Benefits of Journal Writing:

by Carole Bourne

It is virtually impossible to write a journal and not discover more about yourself” Stephanie Dowrick

Journal writing can cleverly bring clarity to a confusing or an overly emotional situation.   It can spring clean the corners of your mind making way for new fresh thoughts.  A good dose of journal therapy is like a great friend that supports you all the way, and never judges.  Hooray for journal writing.

Journaling is the perfect partner when you need to connect more intimately with your true self.   A little alone time with your journal can often reveal exactly what’s needed.   Whose knows,  journal therapy may be just the sort of  medicine you need right now.  I know it certainly is for me.

Journal writing can be whatever you want it to be.  It can be short or long. For daily reflection, to record specific memories (new baby) to release stress, to find out what you really think, to vent, and vent, and vent, focus on an area of life that needs your attention, gain clarity, fine tune your goals, explore your emotions or ask for divine guidance.

It is for all these reasons I personally find journaling quite revealing and incredibly satisfying.  Your spelling can be bad, writing messy, page filled with swear words (if you feel that way inclined) – either way it’s the one place where you can be the least inhibited, totally open and explore what you feel needs to be explored.

For the past decade journal writing has cleverly known exactly when to re-appear back in my life.
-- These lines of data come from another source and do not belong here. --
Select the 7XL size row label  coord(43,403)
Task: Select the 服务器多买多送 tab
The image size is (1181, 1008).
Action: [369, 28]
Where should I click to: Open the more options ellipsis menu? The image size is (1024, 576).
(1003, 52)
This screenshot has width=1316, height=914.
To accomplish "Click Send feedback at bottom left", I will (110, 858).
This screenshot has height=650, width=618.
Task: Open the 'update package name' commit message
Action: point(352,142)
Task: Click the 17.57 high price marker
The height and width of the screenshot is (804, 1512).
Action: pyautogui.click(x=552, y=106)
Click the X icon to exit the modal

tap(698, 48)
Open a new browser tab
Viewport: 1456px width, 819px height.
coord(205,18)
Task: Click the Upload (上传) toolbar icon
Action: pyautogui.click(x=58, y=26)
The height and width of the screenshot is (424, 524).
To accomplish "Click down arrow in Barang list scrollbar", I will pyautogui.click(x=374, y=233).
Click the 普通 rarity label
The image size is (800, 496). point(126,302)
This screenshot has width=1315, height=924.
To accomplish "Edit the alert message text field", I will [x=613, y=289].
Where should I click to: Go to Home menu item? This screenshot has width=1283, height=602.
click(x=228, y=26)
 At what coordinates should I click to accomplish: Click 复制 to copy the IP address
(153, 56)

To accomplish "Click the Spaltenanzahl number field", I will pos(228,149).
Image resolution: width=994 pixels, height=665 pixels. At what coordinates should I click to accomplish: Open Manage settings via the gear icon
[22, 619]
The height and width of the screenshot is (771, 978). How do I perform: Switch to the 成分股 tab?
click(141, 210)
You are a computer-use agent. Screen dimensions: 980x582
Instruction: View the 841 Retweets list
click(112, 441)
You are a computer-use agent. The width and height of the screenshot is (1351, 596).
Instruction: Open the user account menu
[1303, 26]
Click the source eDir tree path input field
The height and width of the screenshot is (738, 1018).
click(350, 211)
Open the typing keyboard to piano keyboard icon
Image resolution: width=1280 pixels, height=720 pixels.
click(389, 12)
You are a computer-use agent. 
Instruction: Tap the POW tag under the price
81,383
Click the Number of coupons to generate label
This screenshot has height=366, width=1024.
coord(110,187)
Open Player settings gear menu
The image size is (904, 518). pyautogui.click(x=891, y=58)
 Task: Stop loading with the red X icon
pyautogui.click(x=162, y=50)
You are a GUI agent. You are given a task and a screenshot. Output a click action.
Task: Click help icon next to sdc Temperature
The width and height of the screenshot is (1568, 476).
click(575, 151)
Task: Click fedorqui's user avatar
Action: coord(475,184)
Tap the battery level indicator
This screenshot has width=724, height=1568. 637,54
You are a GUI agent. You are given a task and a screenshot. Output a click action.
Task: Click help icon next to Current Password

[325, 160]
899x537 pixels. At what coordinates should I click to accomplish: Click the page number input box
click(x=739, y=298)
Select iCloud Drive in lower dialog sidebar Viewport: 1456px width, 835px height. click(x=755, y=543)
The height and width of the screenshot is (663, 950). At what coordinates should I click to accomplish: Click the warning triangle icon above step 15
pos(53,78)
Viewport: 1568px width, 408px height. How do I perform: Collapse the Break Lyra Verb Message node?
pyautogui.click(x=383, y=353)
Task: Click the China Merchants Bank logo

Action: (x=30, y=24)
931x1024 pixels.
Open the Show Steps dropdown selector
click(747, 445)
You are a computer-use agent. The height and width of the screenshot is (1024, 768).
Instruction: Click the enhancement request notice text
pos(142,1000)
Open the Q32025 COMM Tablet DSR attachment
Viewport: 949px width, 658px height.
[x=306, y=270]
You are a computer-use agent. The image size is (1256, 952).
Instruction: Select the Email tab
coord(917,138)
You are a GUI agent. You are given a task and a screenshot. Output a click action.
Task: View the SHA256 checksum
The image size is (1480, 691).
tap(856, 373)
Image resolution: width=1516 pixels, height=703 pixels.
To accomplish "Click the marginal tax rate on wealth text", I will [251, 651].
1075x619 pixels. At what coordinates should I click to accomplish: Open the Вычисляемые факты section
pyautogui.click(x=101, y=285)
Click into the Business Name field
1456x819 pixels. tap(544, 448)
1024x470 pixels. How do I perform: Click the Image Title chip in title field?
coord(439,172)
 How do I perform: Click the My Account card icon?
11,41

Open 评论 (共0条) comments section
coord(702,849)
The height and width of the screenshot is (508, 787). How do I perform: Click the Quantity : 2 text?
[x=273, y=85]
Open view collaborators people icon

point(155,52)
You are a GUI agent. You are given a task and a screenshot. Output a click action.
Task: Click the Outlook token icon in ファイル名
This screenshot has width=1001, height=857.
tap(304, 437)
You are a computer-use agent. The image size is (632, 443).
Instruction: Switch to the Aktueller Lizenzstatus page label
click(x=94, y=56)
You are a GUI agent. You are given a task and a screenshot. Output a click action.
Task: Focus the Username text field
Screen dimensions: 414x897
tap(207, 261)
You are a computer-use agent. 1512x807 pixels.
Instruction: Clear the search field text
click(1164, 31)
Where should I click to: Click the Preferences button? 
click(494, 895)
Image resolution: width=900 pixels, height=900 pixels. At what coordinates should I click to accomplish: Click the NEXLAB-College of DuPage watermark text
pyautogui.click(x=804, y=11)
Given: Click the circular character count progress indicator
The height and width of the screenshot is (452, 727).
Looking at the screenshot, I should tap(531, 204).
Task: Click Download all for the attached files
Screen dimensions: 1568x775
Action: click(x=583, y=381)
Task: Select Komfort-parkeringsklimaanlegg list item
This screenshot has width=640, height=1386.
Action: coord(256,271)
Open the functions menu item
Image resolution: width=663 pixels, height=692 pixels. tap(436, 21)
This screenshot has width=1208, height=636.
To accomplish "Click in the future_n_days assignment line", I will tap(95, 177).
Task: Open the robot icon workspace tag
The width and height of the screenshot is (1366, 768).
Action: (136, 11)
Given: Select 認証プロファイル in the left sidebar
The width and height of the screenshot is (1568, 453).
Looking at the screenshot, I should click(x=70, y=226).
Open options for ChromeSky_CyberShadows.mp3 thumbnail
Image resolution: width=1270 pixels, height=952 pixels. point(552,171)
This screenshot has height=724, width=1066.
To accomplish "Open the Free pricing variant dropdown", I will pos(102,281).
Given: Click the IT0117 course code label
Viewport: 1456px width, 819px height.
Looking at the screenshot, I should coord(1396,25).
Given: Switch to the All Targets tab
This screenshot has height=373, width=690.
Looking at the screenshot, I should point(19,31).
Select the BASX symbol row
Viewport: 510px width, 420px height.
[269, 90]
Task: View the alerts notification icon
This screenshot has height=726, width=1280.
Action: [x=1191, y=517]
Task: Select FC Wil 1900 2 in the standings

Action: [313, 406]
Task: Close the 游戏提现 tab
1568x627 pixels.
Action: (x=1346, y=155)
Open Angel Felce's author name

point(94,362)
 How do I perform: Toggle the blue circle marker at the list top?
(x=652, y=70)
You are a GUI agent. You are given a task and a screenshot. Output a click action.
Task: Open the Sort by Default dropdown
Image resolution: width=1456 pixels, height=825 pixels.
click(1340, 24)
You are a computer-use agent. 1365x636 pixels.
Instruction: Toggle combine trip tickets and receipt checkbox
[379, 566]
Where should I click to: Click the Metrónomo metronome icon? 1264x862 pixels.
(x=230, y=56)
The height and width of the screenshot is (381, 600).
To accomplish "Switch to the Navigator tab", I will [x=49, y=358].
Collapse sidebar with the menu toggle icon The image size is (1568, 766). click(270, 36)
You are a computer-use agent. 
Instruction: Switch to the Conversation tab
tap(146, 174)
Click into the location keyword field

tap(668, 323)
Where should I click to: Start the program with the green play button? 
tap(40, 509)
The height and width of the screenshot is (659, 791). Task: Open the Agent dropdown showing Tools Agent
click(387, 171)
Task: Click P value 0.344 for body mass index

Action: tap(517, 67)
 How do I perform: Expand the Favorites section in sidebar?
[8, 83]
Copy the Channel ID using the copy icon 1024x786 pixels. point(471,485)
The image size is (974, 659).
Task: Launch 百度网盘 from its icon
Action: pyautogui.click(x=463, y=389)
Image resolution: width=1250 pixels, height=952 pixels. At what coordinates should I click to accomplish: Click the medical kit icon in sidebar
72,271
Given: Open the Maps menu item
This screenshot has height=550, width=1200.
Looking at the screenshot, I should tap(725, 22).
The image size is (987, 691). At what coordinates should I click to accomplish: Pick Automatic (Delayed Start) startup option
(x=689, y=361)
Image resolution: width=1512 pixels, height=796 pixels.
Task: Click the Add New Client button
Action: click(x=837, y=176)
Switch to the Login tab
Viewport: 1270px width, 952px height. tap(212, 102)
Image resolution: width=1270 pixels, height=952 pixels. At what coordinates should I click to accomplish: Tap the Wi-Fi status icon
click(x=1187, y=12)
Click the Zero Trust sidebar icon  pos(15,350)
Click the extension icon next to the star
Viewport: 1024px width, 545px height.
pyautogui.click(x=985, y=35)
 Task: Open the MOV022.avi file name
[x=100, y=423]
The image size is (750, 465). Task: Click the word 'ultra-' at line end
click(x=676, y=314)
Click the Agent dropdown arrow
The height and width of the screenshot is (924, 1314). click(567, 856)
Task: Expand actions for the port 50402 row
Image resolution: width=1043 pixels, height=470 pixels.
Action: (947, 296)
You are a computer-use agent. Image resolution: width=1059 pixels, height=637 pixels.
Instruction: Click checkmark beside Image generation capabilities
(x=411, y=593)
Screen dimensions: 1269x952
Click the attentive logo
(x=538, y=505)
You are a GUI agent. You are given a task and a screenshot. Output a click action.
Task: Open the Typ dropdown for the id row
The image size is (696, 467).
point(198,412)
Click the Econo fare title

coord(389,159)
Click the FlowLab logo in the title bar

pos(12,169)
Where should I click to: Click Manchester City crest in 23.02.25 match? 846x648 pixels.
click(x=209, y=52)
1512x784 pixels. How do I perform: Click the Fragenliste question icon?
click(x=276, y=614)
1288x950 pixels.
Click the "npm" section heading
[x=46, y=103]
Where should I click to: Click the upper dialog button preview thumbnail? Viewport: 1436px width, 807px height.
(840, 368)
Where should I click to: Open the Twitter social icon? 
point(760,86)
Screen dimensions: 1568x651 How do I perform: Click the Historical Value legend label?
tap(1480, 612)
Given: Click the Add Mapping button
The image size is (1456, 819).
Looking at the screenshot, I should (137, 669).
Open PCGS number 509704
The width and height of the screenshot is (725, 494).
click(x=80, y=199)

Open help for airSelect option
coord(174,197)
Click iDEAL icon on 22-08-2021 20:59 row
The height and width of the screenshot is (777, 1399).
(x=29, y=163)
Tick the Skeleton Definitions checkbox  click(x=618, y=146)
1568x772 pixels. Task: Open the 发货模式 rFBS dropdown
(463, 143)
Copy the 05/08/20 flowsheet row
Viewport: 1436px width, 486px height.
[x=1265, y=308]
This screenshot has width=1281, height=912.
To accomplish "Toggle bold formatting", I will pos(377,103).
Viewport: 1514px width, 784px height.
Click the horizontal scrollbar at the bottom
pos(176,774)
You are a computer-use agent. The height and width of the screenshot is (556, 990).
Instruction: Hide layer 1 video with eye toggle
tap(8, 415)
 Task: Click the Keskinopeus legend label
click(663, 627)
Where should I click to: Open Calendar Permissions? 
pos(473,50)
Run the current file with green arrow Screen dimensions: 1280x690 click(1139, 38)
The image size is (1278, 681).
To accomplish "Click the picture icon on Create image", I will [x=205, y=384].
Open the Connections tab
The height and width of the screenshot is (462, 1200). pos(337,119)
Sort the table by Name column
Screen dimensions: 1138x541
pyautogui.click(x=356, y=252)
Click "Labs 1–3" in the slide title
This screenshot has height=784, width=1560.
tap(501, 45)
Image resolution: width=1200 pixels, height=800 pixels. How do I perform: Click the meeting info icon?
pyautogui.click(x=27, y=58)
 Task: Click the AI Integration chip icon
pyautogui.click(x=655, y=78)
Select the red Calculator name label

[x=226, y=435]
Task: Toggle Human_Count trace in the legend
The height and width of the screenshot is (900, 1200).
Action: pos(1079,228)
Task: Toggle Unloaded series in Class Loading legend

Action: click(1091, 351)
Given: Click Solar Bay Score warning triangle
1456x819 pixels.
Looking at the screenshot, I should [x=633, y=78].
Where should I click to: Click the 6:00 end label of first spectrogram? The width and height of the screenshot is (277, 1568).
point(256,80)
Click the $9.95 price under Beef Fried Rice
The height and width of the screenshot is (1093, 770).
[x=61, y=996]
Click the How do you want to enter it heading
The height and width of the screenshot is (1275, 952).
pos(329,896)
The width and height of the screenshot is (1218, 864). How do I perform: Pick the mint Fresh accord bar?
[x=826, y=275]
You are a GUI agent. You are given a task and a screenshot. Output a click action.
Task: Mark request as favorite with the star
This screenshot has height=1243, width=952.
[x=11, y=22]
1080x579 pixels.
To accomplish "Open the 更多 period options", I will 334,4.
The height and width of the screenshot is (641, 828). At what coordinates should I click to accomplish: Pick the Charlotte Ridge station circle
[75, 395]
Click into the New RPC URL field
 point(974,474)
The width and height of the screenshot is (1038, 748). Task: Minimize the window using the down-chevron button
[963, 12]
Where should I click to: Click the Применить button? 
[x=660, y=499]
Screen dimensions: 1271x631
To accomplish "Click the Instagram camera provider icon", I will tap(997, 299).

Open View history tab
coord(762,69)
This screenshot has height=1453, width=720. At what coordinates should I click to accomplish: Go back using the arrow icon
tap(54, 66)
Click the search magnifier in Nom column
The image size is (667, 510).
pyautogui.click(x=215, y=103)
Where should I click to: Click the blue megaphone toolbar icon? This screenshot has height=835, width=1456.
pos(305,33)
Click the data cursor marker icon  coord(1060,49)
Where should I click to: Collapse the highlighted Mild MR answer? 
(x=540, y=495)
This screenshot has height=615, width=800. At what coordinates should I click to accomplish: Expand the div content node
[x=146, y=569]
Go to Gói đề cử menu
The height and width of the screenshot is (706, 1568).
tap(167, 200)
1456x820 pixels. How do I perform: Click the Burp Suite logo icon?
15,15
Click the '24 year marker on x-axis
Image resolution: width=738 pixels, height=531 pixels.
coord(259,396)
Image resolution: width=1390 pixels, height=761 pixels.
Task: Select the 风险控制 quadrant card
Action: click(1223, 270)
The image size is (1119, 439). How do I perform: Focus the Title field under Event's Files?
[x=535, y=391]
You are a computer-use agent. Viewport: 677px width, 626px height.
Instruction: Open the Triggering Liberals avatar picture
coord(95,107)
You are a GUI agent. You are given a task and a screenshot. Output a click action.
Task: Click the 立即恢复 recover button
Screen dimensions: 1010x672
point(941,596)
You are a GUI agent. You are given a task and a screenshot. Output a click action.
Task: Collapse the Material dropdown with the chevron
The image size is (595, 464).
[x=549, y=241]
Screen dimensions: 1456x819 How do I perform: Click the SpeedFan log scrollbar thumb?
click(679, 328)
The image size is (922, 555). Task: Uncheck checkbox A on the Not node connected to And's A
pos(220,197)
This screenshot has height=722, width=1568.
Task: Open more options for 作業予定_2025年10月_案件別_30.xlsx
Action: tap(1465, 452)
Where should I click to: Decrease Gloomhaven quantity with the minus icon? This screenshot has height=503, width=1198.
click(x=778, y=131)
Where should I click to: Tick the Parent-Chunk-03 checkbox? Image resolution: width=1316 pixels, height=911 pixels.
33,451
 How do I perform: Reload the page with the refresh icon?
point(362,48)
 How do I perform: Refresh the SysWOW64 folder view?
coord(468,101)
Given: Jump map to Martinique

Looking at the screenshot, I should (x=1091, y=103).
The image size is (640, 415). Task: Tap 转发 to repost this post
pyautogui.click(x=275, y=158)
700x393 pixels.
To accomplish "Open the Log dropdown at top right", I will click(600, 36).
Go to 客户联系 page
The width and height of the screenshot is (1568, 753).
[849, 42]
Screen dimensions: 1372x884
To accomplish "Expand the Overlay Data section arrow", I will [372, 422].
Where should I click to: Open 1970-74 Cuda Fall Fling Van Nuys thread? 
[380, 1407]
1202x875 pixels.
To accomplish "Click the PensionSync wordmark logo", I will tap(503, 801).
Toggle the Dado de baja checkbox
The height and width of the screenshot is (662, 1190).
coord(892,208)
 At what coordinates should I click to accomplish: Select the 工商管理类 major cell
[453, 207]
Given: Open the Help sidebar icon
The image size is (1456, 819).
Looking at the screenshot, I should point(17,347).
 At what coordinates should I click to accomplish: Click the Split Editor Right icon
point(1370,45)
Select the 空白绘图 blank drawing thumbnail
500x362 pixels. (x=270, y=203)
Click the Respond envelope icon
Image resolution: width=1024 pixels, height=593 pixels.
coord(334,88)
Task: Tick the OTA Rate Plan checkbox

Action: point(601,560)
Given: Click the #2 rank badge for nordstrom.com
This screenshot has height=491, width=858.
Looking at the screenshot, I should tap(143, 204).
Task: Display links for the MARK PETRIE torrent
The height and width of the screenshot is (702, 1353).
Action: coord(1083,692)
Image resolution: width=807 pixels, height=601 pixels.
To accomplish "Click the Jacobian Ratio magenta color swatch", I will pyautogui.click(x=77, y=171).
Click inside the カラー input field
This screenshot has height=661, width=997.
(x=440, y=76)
It has recently shown up (yet again) and will stay for as long as it needs too;  a few weeks, a month or even longer.  For this I am truly grateful, as great insights always follow.

Journal to reveal:

At the moment I’m asking my journal one question each morning “What is it I need to know today?” Sometimes the answers are short and sweet such as spend more time with your boys, drink more water, clear more clutter or go for a walk in nature.   Three minutes and its all done.

Other times it is lengthy as the words on my page do their best to bring depth and insight into an area of my life that needs attention.  These type of journal sessions usually take at least twenty minutes or longer.  I do my best to stop my thinking (getting in the way), and simply let my pen write, and write and write.

My hand seems to know when to stop.  I’m impressed.  What I read back is a revealing intimate conversation with the deepest part of me and of course a higher guidance.  I can’t help but discover more about myself.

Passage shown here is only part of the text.